Work required: Each line of the data below between the one containing "This screenshot has height=375, width=500." and the one containing "Given: Like Lisa", both included, is to be repeated exactly. Please omit pictures.

Exercise materials:
════════════════════

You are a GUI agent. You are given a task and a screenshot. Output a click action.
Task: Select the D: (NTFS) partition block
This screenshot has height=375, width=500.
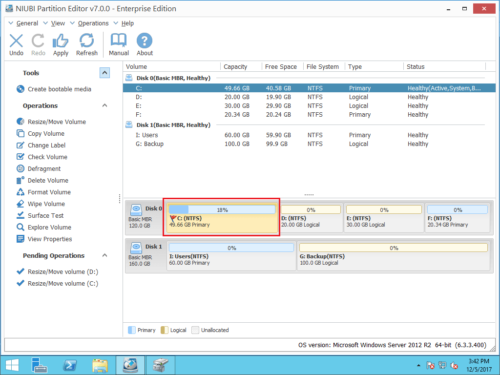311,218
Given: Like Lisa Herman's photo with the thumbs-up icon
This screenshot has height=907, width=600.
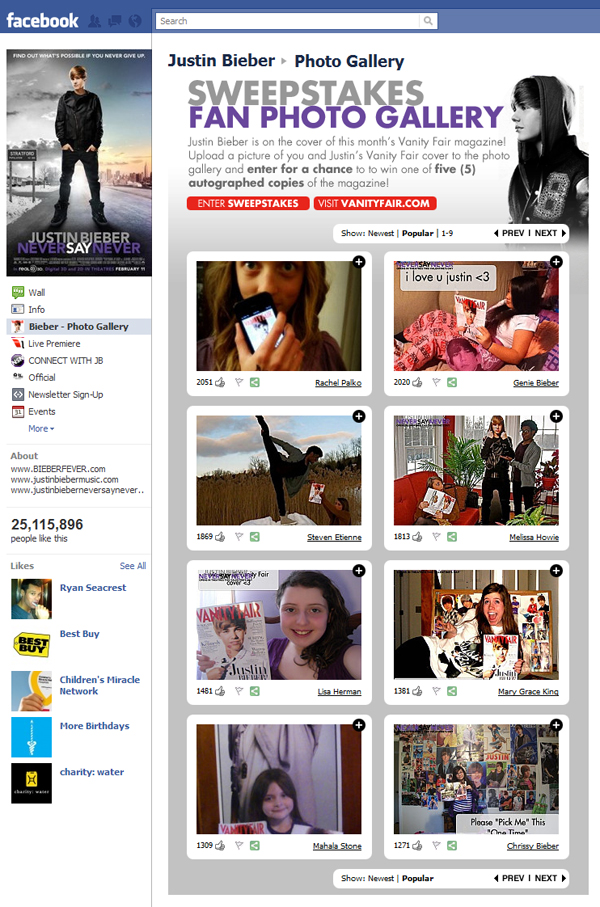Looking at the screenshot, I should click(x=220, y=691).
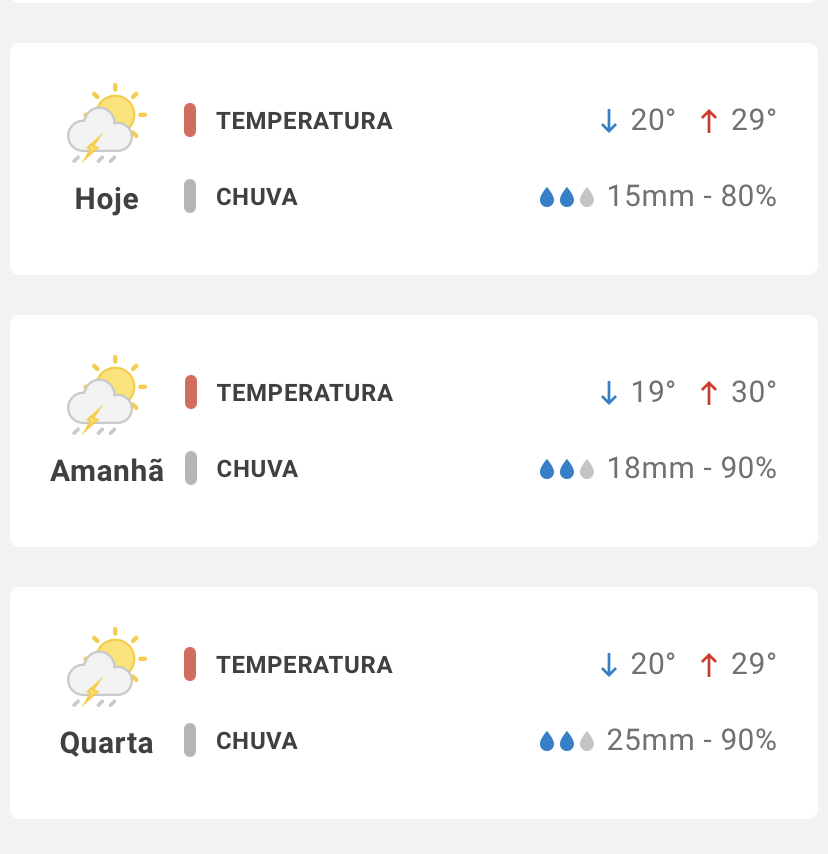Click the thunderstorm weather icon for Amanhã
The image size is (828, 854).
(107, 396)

════════════════════

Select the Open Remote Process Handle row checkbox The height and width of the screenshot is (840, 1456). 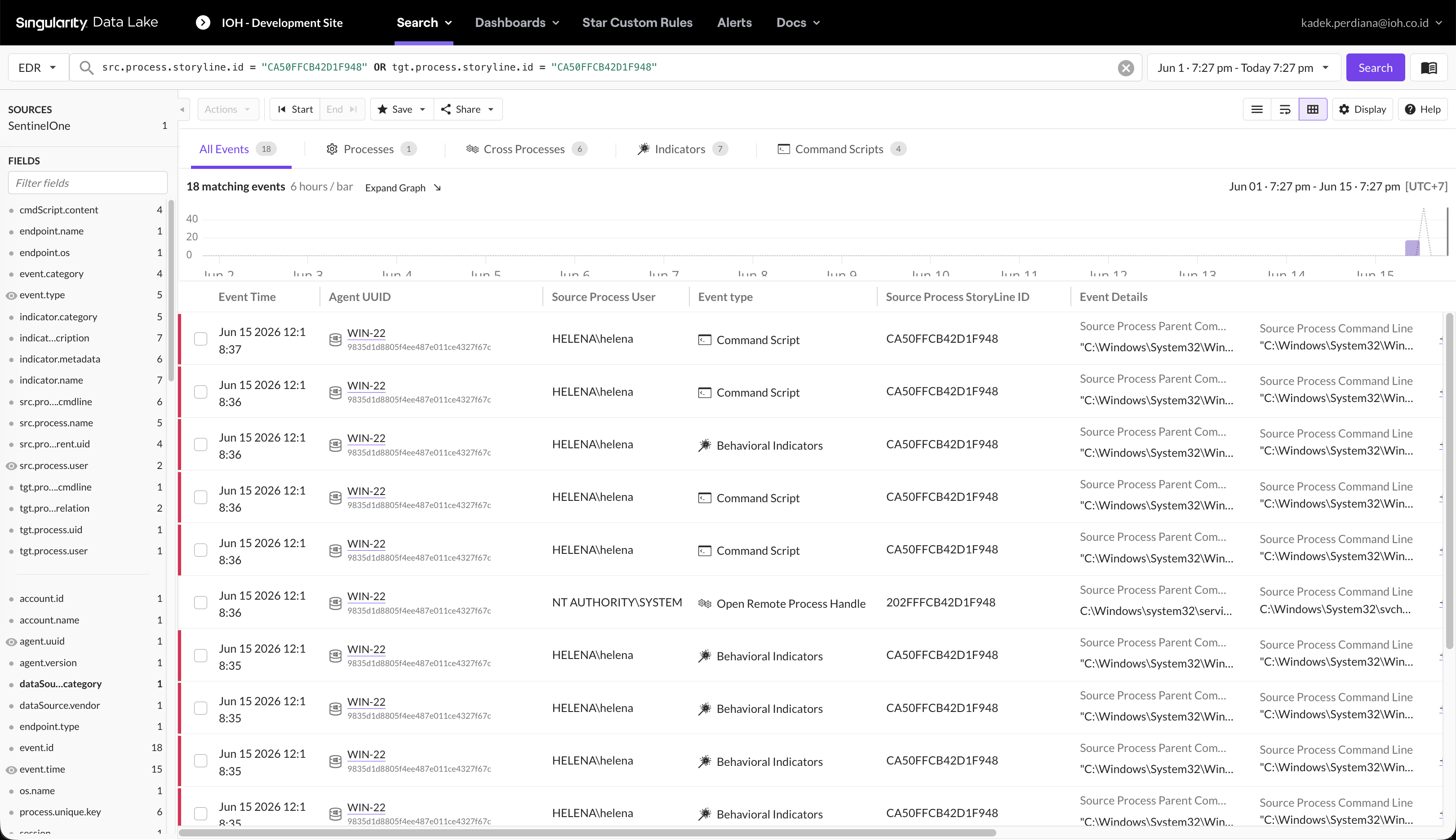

════════════════════

Response to the task:
This screenshot has height=375, width=500.
311,218
Given: Like Lisa Herman's photo with the thumbs-up icon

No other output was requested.